* _Exercise details_: Could you repeat exactly the lines below, from the line containing "Instruction: Tap the cellular signal bars" through the last one, both included, while leaving out any pictures?

* _Data shown_:
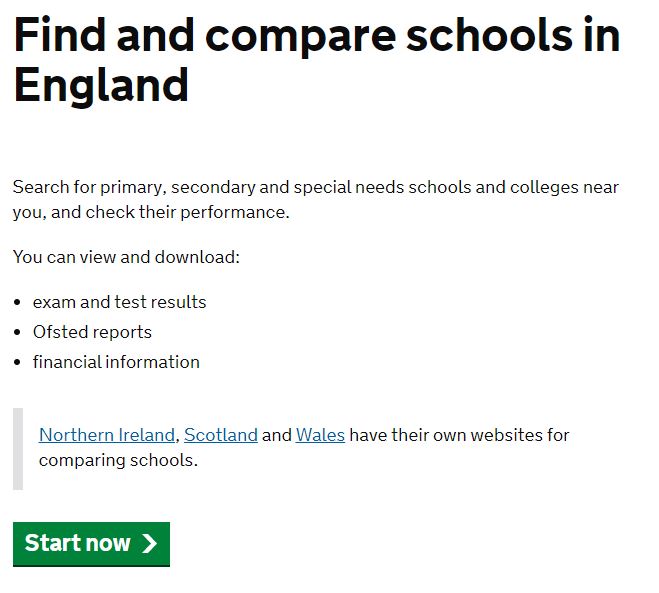Click 'You can view and download:' text
The width and height of the screenshot is (659, 593).
[127, 257]
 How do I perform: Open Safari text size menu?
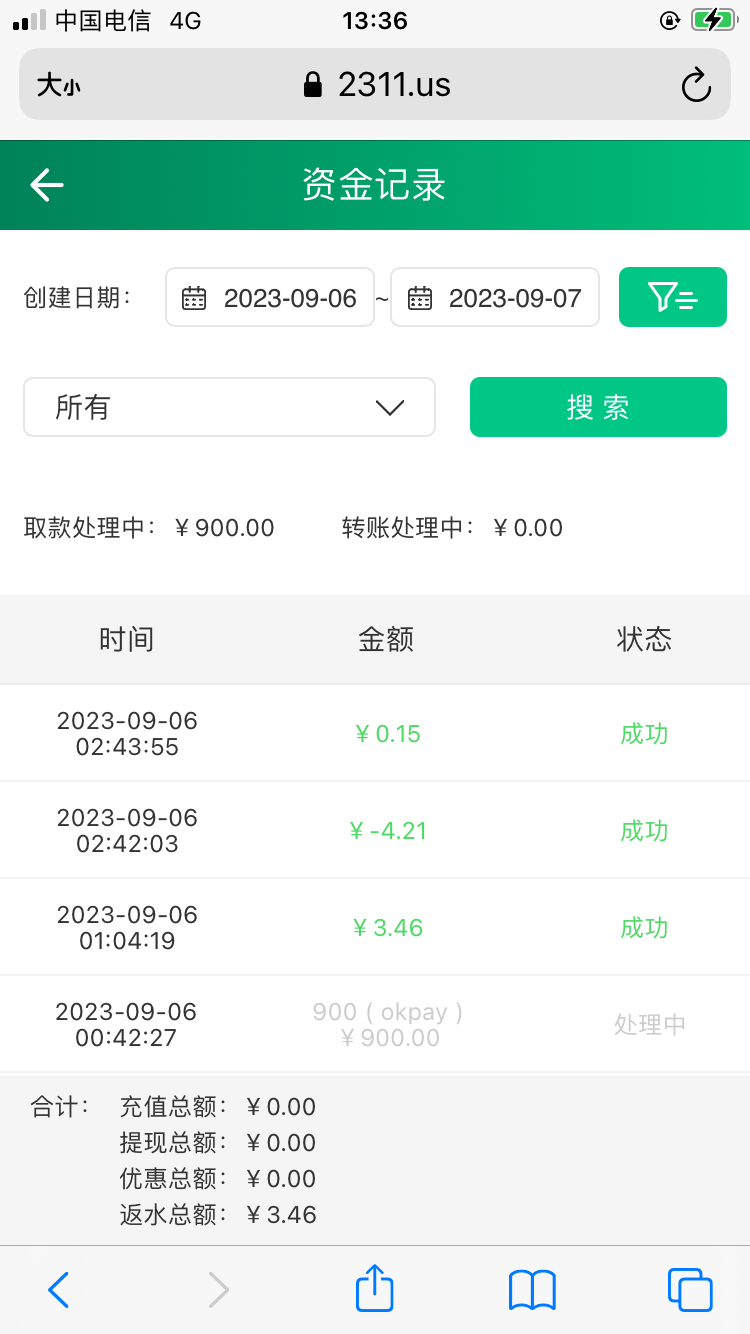pos(58,85)
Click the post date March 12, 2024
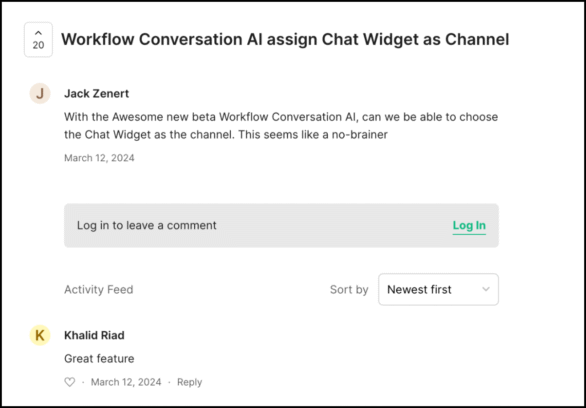Image resolution: width=586 pixels, height=408 pixels. (99, 158)
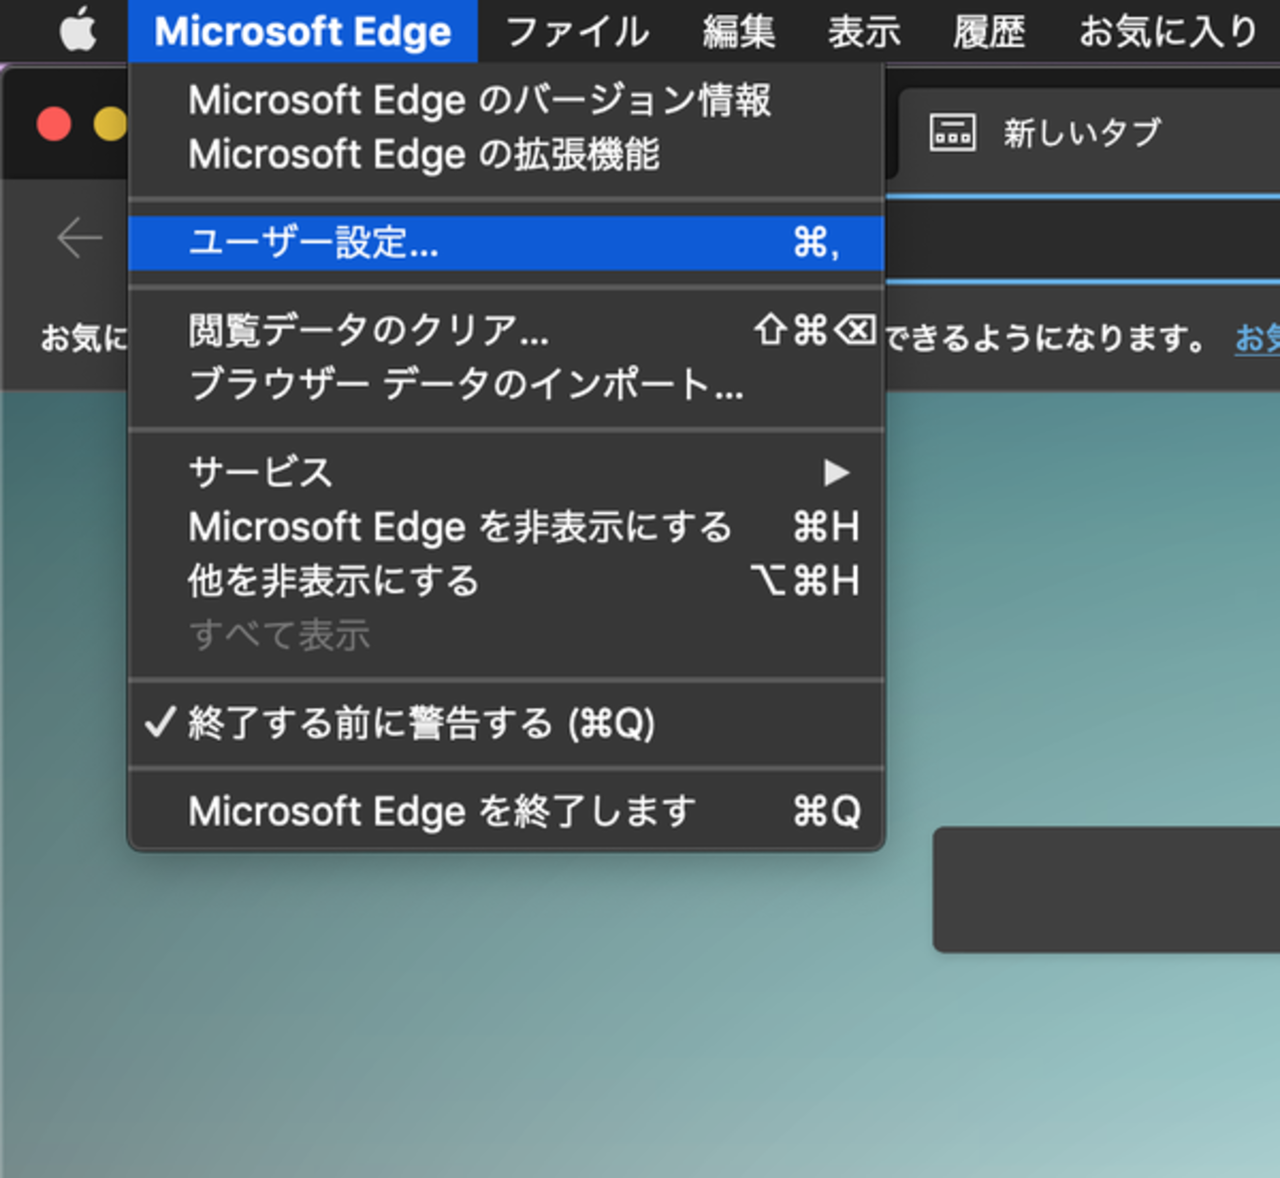This screenshot has width=1280, height=1178.
Task: Click the 新しいタブ tab icon
Action: click(953, 130)
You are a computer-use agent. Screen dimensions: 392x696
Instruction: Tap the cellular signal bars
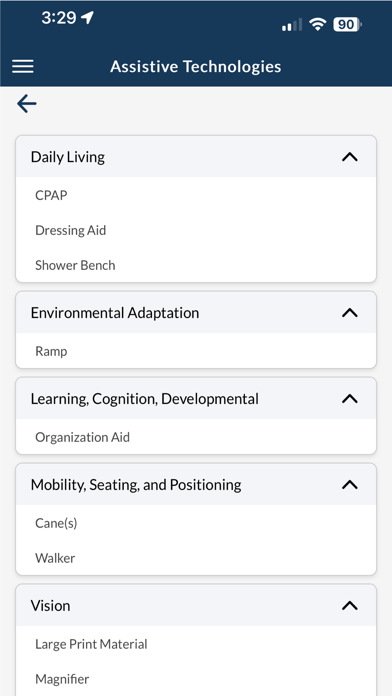pos(292,25)
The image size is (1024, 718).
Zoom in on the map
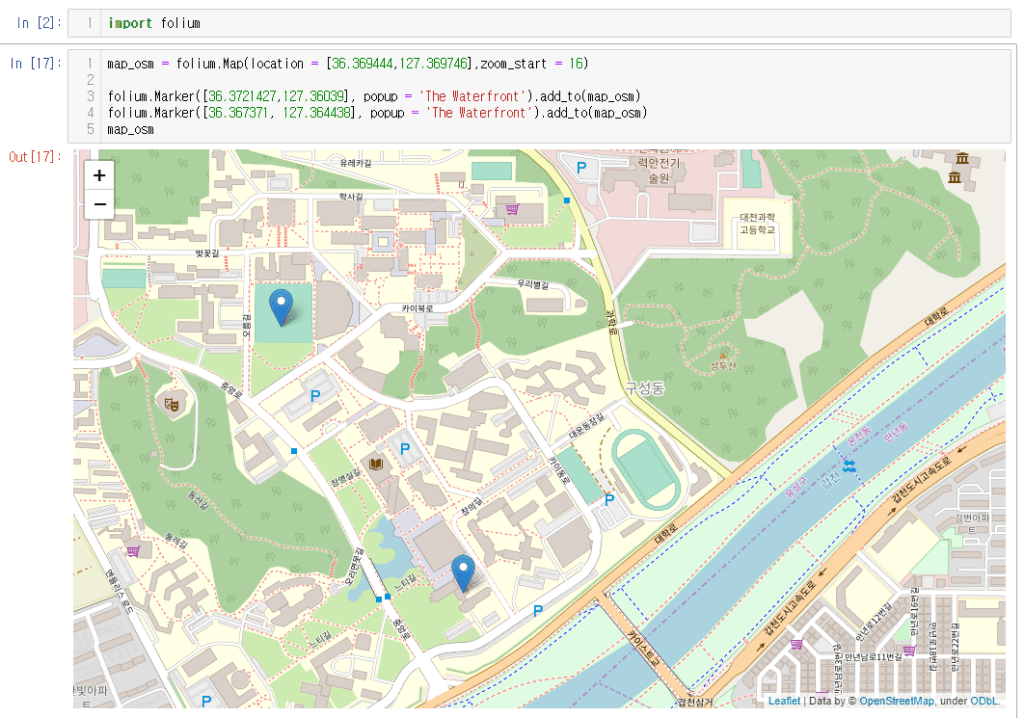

* _Response to this exercise_:
Instruction: Tap the cellular signal bars
pos(292,25)
The image size is (1024, 718).
Zoom in on the map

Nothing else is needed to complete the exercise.